# Task instructions
Could you return every one of the items below word for word, with no character changed, added, or left out?

# Data lines
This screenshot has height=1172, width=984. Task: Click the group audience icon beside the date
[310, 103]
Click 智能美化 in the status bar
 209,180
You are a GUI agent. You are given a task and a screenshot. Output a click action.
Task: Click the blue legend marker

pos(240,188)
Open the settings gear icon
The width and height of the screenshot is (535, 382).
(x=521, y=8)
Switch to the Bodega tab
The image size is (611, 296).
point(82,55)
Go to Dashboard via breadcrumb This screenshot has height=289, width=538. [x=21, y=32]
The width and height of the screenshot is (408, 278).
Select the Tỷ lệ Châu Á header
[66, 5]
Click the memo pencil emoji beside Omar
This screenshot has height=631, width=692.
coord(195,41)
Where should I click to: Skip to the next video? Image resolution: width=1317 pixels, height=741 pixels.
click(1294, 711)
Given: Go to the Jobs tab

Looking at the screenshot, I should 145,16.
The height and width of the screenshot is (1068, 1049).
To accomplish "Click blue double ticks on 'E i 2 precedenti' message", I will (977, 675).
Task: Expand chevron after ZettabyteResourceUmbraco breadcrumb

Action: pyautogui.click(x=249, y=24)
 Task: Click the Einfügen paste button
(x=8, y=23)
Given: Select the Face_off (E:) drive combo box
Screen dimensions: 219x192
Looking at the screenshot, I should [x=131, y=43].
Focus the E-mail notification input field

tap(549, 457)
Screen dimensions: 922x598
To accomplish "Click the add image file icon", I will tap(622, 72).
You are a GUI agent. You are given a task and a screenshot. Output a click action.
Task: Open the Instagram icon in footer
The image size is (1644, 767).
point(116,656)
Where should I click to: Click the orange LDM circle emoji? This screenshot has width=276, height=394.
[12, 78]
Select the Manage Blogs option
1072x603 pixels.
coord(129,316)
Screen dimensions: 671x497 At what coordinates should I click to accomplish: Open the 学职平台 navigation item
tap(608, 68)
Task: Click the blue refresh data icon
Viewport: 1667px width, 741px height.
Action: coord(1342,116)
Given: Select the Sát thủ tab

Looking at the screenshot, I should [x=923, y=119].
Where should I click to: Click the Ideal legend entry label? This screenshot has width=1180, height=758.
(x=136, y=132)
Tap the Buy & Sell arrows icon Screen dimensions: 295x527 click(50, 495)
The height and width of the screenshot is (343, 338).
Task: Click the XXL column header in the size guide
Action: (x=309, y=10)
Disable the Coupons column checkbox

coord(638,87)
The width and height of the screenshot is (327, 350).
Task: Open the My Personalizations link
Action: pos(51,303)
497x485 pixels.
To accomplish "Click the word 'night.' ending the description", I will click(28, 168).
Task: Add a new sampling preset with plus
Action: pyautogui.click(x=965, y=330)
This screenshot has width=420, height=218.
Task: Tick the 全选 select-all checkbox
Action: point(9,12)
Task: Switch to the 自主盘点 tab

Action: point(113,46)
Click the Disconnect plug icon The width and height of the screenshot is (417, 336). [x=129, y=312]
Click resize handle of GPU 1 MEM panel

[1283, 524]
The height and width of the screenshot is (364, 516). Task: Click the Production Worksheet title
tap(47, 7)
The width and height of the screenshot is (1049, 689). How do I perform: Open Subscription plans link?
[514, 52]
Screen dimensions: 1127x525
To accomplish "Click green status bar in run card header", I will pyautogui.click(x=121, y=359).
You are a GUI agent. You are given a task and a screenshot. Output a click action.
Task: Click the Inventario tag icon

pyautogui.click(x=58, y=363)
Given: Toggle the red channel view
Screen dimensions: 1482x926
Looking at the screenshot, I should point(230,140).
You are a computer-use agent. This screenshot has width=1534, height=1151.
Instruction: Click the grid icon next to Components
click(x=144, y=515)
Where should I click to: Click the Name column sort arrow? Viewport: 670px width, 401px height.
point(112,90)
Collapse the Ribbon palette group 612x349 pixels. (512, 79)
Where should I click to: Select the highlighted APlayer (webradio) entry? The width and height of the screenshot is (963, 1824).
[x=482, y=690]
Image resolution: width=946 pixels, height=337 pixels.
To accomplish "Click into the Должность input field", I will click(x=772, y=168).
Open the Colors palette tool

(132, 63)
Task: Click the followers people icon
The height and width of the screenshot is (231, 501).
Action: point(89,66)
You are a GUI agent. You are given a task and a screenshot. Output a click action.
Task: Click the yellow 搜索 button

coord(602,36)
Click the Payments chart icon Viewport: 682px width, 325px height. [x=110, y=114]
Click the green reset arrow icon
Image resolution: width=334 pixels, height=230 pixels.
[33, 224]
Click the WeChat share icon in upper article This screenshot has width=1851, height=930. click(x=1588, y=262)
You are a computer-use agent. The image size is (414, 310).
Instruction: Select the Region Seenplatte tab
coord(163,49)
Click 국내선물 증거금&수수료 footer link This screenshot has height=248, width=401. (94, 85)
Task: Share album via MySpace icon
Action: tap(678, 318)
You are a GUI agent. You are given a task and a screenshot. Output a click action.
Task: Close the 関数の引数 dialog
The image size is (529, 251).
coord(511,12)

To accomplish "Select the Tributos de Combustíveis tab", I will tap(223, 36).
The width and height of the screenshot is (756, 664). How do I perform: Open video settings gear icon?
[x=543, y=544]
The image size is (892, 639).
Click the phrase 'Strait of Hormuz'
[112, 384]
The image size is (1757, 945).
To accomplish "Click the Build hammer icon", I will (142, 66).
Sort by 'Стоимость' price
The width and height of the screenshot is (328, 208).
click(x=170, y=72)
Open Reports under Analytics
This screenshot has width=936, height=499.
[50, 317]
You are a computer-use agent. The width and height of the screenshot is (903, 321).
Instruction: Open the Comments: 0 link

# Reply to the task
This screenshot has height=1172, width=984. Task: Click the group audience icon beside the date
[310, 103]
Click 智能美化 in the status bar
 209,180
You are a GUI agent. You are given a task and a screenshot. Output a click action.
Task: Click the blue legend marker

pos(240,188)
Open the settings gear icon
The width and height of the screenshot is (535, 382).
(x=521, y=8)
Switch to the Bodega tab
The image size is (611, 296).
point(82,55)
Go to Dashboard via breadcrumb This screenshot has height=289, width=538. [x=21, y=32]
The width and height of the screenshot is (408, 278).
Select the Tỷ lệ Châu Á header
[66, 5]
Click the memo pencil emoji beside Omar
This screenshot has height=631, width=692.
coord(195,41)
Where should I click to: Skip to the next video? Image resolution: width=1317 pixels, height=741 pixels.
click(1294, 711)
Given: Go to the Jobs tab

Looking at the screenshot, I should 145,16.
The height and width of the screenshot is (1068, 1049).
To accomplish "Click blue double ticks on 'E i 2 precedenti' message", I will (977, 675).
Task: Expand chevron after ZettabyteResourceUmbraco breadcrumb

Action: pyautogui.click(x=249, y=24)
 Task: Click the Einfügen paste button
(x=8, y=23)
Given: Select the Face_off (E:) drive combo box
Screen dimensions: 219x192
Looking at the screenshot, I should [x=131, y=43].
Focus the E-mail notification input field

tap(549, 457)
Screen dimensions: 922x598
To accomplish "Click the add image file icon", I will tap(622, 72).
You are a GUI agent. You are given a task and a screenshot. Output a click action.
Task: Open the Instagram icon in footer
The image size is (1644, 767).
point(116,656)
Where should I click to: Click the orange LDM circle emoji? This screenshot has width=276, height=394.
[12, 78]
Select the Manage Blogs option
1072x603 pixels.
coord(129,316)
Screen dimensions: 671x497 At what coordinates should I click to accomplish: Open the 学职平台 navigation item
tap(608, 68)
Task: Click the blue refresh data icon
Viewport: 1667px width, 741px height.
Action: coord(1342,116)
Given: Select the Sát thủ tab

Looking at the screenshot, I should [x=923, y=119].
Where should I click to: Click the Ideal legend entry label? This screenshot has width=1180, height=758.
(x=136, y=132)
Tap the Buy & Sell arrows icon Screen dimensions: 295x527 click(50, 495)
The height and width of the screenshot is (343, 338).
Task: Click the XXL column header in the size guide
Action: (x=309, y=10)
Disable the Coupons column checkbox

coord(638,87)
The width and height of the screenshot is (327, 350).
Task: Open the My Personalizations link
Action: pos(51,303)
497x485 pixels.
To accomplish "Click the word 'night.' ending the description", I will click(28, 168).
Task: Add a new sampling preset with plus
Action: pyautogui.click(x=965, y=330)
This screenshot has width=420, height=218.
Task: Tick the 全选 select-all checkbox
Action: point(9,12)
Task: Switch to the 自主盘点 tab

Action: point(113,46)
Click the Disconnect plug icon The width and height of the screenshot is (417, 336). [x=129, y=312]
Click resize handle of GPU 1 MEM panel

[1283, 524]
The height and width of the screenshot is (364, 516). Task: Click the Production Worksheet title
tap(47, 7)
The width and height of the screenshot is (1049, 689). How do I perform: Open Subscription plans link?
[514, 52]
Screen dimensions: 1127x525
To accomplish "Click green status bar in run card header", I will pyautogui.click(x=121, y=359).
You are a GUI agent. You are given a task and a screenshot. Output a click action.
Task: Click the Inventario tag icon

pyautogui.click(x=58, y=363)
Given: Toggle the red channel view
Screen dimensions: 1482x926
Looking at the screenshot, I should point(230,140).
You are a computer-use agent. This screenshot has width=1534, height=1151.
Instruction: Click the grid icon next to Components
click(x=144, y=515)
Where should I click to: Click the Name column sort arrow? Viewport: 670px width, 401px height.
point(112,90)
Collapse the Ribbon palette group 612x349 pixels. (512, 79)
Where should I click to: Select the highlighted APlayer (webradio) entry? The width and height of the screenshot is (963, 1824).
[x=482, y=690]
Image resolution: width=946 pixels, height=337 pixels.
To accomplish "Click into the Должность input field", I will click(x=772, y=168).
Open the Colors palette tool

(132, 63)
Task: Click the followers people icon
The height and width of the screenshot is (231, 501).
Action: point(89,66)
You are a GUI agent. You are given a task and a screenshot. Output a click action.
Task: Click the yellow 搜索 button

coord(602,36)
Click the Payments chart icon Viewport: 682px width, 325px height. [x=110, y=114]
Click the green reset arrow icon
Image resolution: width=334 pixels, height=230 pixels.
[33, 224]
Click the WeChat share icon in upper article This screenshot has width=1851, height=930. click(x=1588, y=262)
You are a computer-use agent. The image size is (414, 310).
Instruction: Select the Region Seenplatte tab
coord(163,49)
Click 국내선물 증거금&수수료 footer link This screenshot has height=248, width=401. (94, 85)
Task: Share album via MySpace icon
Action: tap(678, 318)
You are a GUI agent. You are given a task and a screenshot. Output a click action.
Task: Close the 関数の引数 dialog
The image size is (529, 251).
coord(511,12)

To accomplish "Select the Tributos de Combustíveis tab", I will tap(223, 36).
The width and height of the screenshot is (756, 664). How do I perform: Open video settings gear icon?
[x=543, y=544]
The image size is (892, 639).
Click the phrase 'Strait of Hormuz'
[112, 384]
The image size is (1757, 945).
To accomplish "Click the Build hammer icon", I will (142, 66).
Sort by 'Стоимость' price
The width and height of the screenshot is (328, 208).
click(x=170, y=72)
Open Reports under Analytics
This screenshot has width=936, height=499.
[50, 317]
You are a computer-use agent. The width and height of the screenshot is (903, 321).
Instruction: Open the Comments: 0 link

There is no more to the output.